Le président a particulièrement évoqué les difficultés rencontrées par de nombreuses femmes contraintes d'effectuer de longues attentes aux points d'eau ou de parcourir plusieurs kilomètres pour s'approvisionner.

Il a indiqué que son gouvernement poursuivrait les investissements destinés à renforcer les infrastructures hydrauliques afin d'améliorer les conditions de vie dans les zones urbaines comme rurales.

Une visite tournée vers les réalités locales

La visite présidentielle dans la région du Yaadga s'inscrivait dans une démarche de dialogue direct avec les populations.

Au cours de son déplacement, Ibrahim Traoré a rencontré les autorités coutumières, les responsables administratifs ainsi que les représentants des différentes composantes de la société locale.

Ces échanges avaient pour objectif de recueillir les préoccupations des habitants tout en présentant les grandes orientations de la transition.

Les autorités burkinabè considèrent ce type de déplacement comme un moyen de renforcer la proximité entre l'État et les citoyens dans un contexte marqué par les défis sécuritaires.

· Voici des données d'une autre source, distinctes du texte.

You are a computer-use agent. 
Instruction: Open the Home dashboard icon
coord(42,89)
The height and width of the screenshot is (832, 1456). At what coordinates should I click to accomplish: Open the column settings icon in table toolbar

Une transition toujours sous le signe des réformes

À travers cette intervention, Ibrahim Traoré a cherché à réaffirmer les priorités de son gouvernement : restaurer la sécurité, consolider l'autorité de l'État, accélérer les réformes institutionnelles et répondre progressivement aux attentes sociales des populations.

Son discours met également en évidence la volonté des autorités de maintenir une gouvernance centralisée autour de la présidence tout en poursuivant les efforts engagés contre les groupes armés et l'extrémisme.

Alors que le Burkina Faso continue de faire face à une situation sécuritaire complexe, le chef de l’État affirme que la transition poursuivra son action avec détermination. Les prochains mois seront déterminants pour mesurer les effets des réformes annoncées, notamment dans les domaines de la sécurité, de la cohésion sociale, de la formation religieuse et du développement des services essentiels destinés à améliorer le quotidien des Burkinabè.